O currículo do vampiro
Por Miguel U.
Nosferatu, de Friedrich Murnau, 1922. |
Embora sejam medíocres e suas protagonistas insossas pareçam anêmicos veganos com constipação vital, o sucesso da
tetralogia Crepúsculo dá conta do excelente
estado de saúde das histórias de vampiros entre o grande público. Viva Deus que ao menos apareçam em meu banheiro formas de vida mais
intimidadoras que Robert Pattison! E as expressões de Kristen Stewart que transmitem a mesma comoção que o lábio superior de José María Aznar?
Crepúsculo não só nos lembra que o vampiro segue vivinho e chafurdando em nossa cultura, por assim dizer como nos diz muito sobre suas múltiplas facetas e sua capacidade para reciclar-se continuamente, adaptando-se aos tempos e conservando seu poder de sedução. Para continuar com os exemplos cinematográficos recentes, quanta diferença encontramos entre os ídolos da massa teenager e os monstros meio silvestres com garras e caninos podres de 30 dias de escuridão ou os viciados chupa-sangues da trilogia Blade.

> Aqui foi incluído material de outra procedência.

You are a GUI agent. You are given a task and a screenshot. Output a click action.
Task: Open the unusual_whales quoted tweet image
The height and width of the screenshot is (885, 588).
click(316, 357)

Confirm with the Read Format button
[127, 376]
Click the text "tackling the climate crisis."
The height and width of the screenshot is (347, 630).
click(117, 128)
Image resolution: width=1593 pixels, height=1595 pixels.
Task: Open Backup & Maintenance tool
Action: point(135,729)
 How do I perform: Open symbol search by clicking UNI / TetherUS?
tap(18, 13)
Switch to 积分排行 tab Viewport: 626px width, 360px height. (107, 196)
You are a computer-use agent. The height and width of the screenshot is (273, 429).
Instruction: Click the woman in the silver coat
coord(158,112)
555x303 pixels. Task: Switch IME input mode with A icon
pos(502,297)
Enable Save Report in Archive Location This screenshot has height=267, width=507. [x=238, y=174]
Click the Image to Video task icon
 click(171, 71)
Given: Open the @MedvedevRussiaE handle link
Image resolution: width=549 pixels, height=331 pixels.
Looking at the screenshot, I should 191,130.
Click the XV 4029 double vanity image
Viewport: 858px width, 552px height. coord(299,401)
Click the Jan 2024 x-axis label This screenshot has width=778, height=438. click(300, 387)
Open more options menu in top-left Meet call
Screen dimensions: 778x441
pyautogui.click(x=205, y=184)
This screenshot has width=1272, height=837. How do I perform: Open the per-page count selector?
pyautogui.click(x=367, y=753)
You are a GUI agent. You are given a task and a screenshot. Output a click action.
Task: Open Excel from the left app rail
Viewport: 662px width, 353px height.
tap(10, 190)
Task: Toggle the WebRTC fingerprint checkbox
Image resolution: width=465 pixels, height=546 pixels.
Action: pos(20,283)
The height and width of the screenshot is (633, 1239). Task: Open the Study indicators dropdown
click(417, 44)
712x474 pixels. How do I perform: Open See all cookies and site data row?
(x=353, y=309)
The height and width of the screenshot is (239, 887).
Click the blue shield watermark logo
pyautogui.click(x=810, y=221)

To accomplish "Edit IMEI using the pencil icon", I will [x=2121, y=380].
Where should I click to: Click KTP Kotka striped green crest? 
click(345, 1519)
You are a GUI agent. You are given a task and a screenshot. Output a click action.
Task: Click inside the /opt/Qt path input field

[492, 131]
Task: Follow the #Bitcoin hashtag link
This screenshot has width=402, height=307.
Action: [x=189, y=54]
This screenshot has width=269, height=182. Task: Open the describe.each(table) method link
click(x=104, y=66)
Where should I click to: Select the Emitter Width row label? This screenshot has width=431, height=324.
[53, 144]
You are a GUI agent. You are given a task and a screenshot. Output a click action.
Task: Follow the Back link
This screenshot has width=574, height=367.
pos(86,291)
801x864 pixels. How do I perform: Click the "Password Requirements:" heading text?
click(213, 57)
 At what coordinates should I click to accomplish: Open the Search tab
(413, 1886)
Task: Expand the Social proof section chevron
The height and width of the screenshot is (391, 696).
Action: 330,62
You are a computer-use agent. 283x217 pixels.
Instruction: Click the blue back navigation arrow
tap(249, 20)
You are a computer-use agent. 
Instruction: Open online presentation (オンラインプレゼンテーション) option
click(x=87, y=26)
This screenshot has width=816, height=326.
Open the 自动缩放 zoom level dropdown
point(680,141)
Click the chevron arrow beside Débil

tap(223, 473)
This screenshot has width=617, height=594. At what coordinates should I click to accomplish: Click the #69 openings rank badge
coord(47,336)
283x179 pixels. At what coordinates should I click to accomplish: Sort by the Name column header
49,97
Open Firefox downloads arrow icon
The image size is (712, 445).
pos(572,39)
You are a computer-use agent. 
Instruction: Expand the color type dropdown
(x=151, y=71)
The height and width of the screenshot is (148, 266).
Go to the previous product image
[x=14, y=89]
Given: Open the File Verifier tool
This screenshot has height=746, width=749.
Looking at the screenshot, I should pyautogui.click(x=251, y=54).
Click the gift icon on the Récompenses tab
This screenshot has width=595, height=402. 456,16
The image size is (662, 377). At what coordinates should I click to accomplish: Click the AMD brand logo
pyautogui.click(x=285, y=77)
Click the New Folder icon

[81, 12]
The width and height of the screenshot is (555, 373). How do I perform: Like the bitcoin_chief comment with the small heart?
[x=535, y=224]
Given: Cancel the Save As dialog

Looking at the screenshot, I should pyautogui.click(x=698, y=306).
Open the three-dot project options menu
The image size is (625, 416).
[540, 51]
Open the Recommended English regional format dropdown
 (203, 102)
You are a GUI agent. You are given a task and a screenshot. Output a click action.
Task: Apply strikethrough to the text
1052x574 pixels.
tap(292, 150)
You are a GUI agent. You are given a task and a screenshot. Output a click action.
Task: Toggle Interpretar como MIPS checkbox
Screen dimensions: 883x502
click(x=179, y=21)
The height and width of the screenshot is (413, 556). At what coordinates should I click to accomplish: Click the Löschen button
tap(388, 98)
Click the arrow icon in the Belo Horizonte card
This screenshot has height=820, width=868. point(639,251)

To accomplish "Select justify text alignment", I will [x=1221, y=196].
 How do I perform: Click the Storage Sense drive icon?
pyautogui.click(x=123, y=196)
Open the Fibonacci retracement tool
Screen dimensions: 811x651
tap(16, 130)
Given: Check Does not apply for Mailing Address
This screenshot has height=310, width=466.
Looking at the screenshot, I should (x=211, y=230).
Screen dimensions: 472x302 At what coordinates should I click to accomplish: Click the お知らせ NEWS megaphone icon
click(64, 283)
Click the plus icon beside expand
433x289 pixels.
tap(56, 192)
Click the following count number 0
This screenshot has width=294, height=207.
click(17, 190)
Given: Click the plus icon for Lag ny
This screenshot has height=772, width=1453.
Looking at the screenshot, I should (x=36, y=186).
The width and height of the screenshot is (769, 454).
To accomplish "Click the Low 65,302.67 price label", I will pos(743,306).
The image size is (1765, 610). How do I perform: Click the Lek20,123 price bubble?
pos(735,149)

Crepúsculo não só nos lembra que o vampiro segue vivinho e chafurdando em nossa cultura, por assim dizer como nos diz muito sobre suas múltiplas facetas e sua capacidade para reciclar-se continuamente, adaptando-se aos tempos e conservando seu poder de sedução. Para continuar com os exemplos cinematográficos recentes, quanta diferença encontramos entre os ídolos da massa teenager e os monstros meio silvestres com garras e caninos podres de 30 dias de escuridão ou os viciados chupa-sangues da trilogia Blade.
Com seus
admiradores incondicionais e seus detratores, os vampiros são uma das criaturas
mais famosas e recorrentes da ficção moderna. Não apenas isso, se trata de todo
um mito, por direito próprio, que pontua a arte ocidental e não tão ocidental, e
seguir o rastro de sangue deixado por seus passos pode nos levar até mesmo ao começo
da civilização.
Muita gente
está convencida de que Drácula foi o primeiro vampiro. Drácula ou Vlad Tepes;
tanto faz encontrar-se com uma biografia criativa de um cruzado de chocantes
hábitos alimentícios como realmente acreditar que no século XV um romeno
endiabrado se satisfazia em empalar cadáveres e a beber sangue para satisfazer ao demônio.
São muitas
as funções do mito e não nos cabe aqui glosar as diferentes versões acerca de
sua origem, mas podemos afirmar uma coisa sobre ele e de todas as criaturas
diabólicas que povoam nossos sonhos e tanto nos entretêm: estão por aí para nos
fazer medo. Mas, por que queria alguém assustar seus semelhantes? Talvez por uma simples
questão de tédio, embora não pareça provável. Talvez, quando os antigos egípcios
contavam histórias sobre sombrias personagens que rondavam a escuridão em busca
de sangue fresco pretendiam como nós tornar mais amenas as tardes, mas é mais
razoável pensar que tudo fosse uma questão prática: afastar as crianças de
determinados lugares. Isto é, o monstruoso (e o terror) cumpre desde o princípio
a mesma função que a polícia: amedrontar-lhe para que não faça algo de ruim,
perigoso ou que atenta contra os interesses de alguém mais importante que você.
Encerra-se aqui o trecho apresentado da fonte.